━━ TASK MATERIAL
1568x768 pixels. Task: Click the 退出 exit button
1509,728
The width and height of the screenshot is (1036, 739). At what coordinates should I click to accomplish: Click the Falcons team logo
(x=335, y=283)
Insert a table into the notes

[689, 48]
━━━━
## GOAL
Rewrite all of the material above, replacing "team logo" with "team emblem" and leaving everything else as it is.

## EXERCISE SOLUTION
1568x768 pixels. Task: Click the 退出 exit button
1509,728
The width and height of the screenshot is (1036, 739). At what coordinates should I click to accomplish: Click the Falcons team emblem
(x=335, y=283)
Insert a table into the notes

[689, 48]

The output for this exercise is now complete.